Prompt:
Render everything from the line containing "This screenshot has width=1280, height=567." down to the line containing "Action: point(1242,527)" as a numbered list, skipping blank lines and leaving out the pictures.

Records to use:
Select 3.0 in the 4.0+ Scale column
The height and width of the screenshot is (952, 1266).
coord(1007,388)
* * *
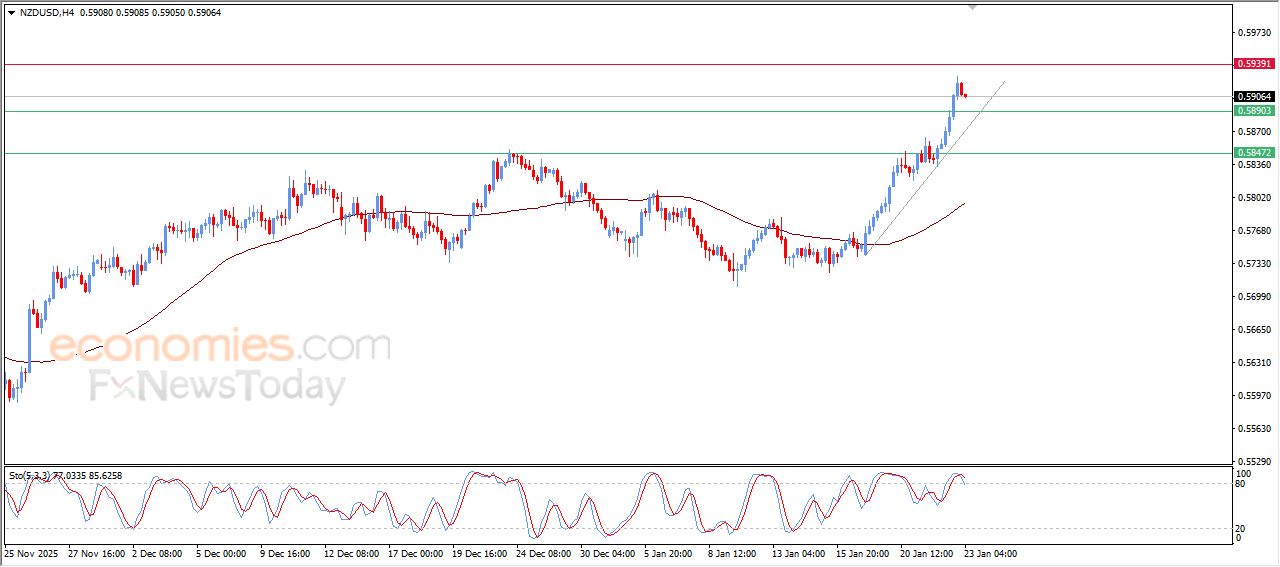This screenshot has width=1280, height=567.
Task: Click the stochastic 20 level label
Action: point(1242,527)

Answer to the problem:
1. This screenshot has width=1280, height=567.
2. Task: Click the stochastic 20 level label
3. Action: point(1242,527)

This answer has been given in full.